• WORK REQUEST:
Translate this sentence from the introduction on colorectal lesion resection below into Spanish: "Based on this experience, we hypothesized that CAP-UEMR would lead to more successful resection in flat fibrotic lesions or those located at the appendiceal orifice or ileocecal valve."

• TEXT PASSAGE:
Introduction
Endoscopic resection is the first line of treatment for benign colorectal lesions, even if they are complex [1 ]
[2 ]
[3 ]. Previous manipulations, location at the appendiceal orifice or ileocecal valve, and poor access are associated with incomplete resection or recurrence after endoscopic mucosal resection (EMR) [3 ]
[4 ]
[5 ]
[6 ]
[7 ]
[8 ].
Underwater EMR (UEMR) has emerged as a technique [9 ] that, by avoiding submucosal injection, might be helpful in situations where excessive submucosal injection could make EMR difficult (e. g. nonlifting, narrow spaces) [10 ]
[11 ]
[12 ]. Endoscopic ultrasound has revealed that mucosa and submucosa “float” and separate from the muscle layer underwater [13 ].
Cap suction pseudopolyp formation during UEMR (CAP-UEMR) was reported as a successful technique for a flat colonic lesion that could not be removed with UEMR due to snare capture failure [14 ]. Based on this experience, we hypothesized that CAP-UEMR would lead to more successful resection in flat fibrotic lesions or those located at the appendiceal orifice or ileocecal valve.

• STUDY MATERIAL:
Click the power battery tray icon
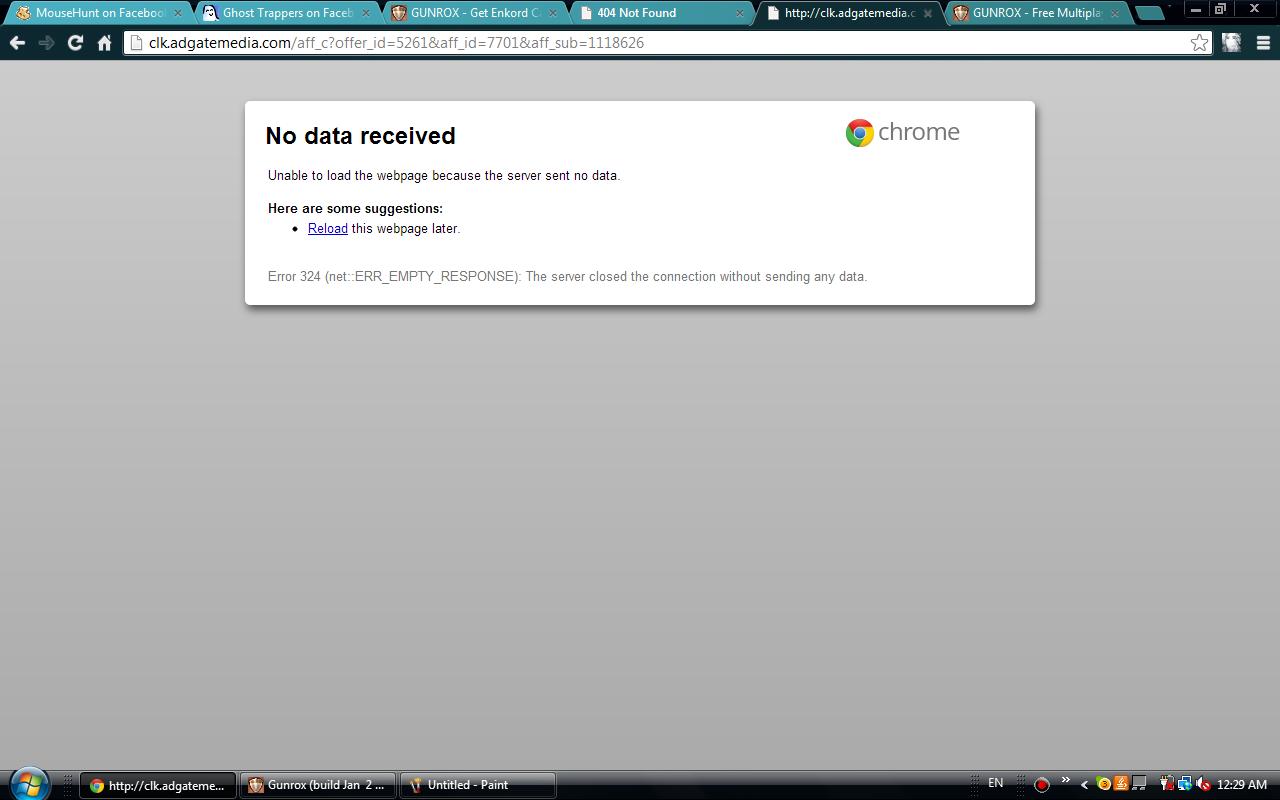1280x800 pixels. tap(1166, 784)

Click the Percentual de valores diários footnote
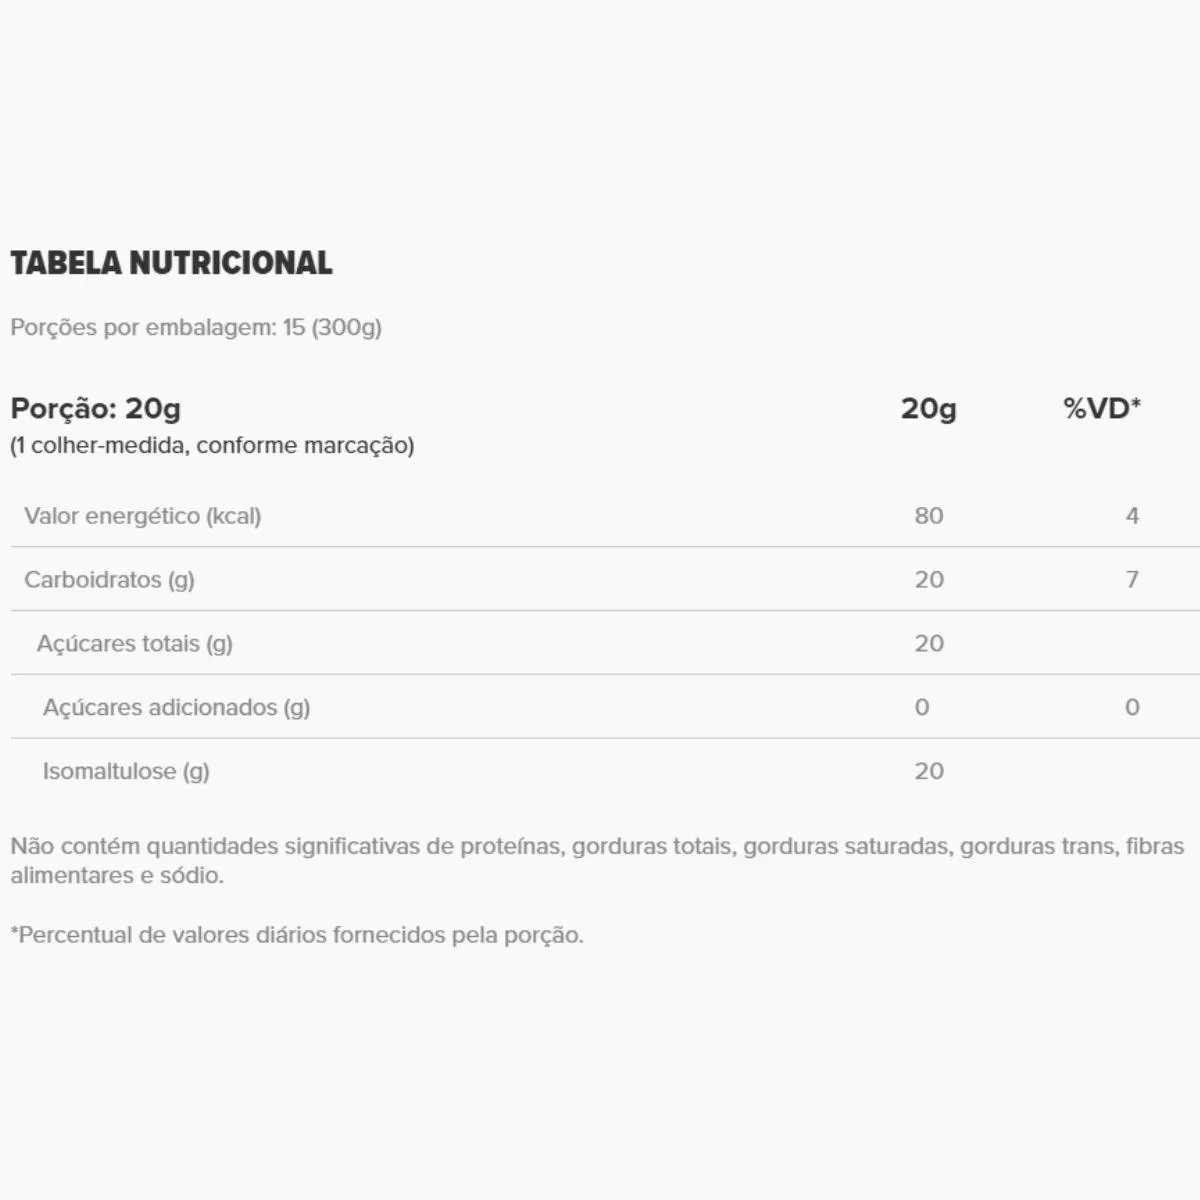[x=297, y=936]
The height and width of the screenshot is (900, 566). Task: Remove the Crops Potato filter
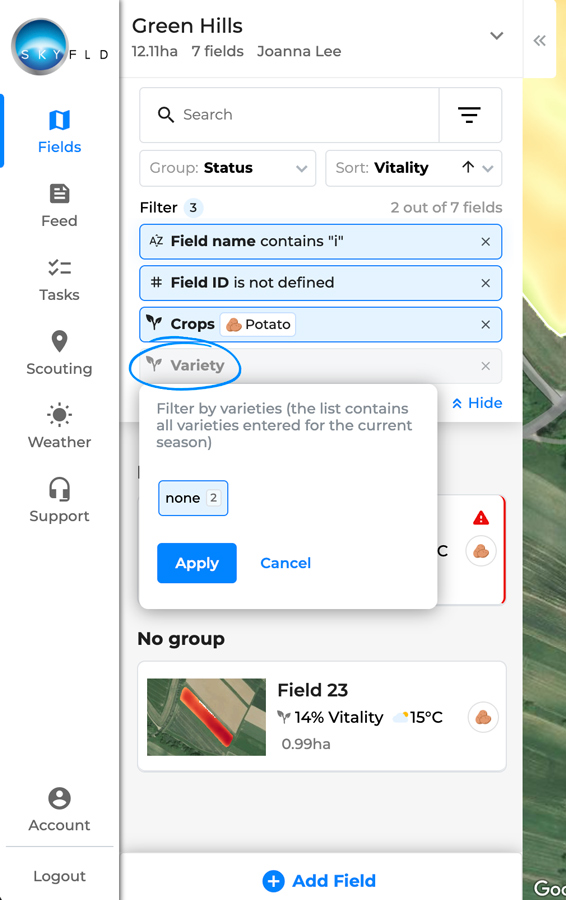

• RESULT OF THIS EXERCISE:
Basándonos en esta experiencia, planteamos la hipótesis de que la CAP-UEMR conduciría a una resección más exitosa en lesiones planas fibróticas o en aquellas localizadas en el orificio apendicular o en la válvula ileocecal.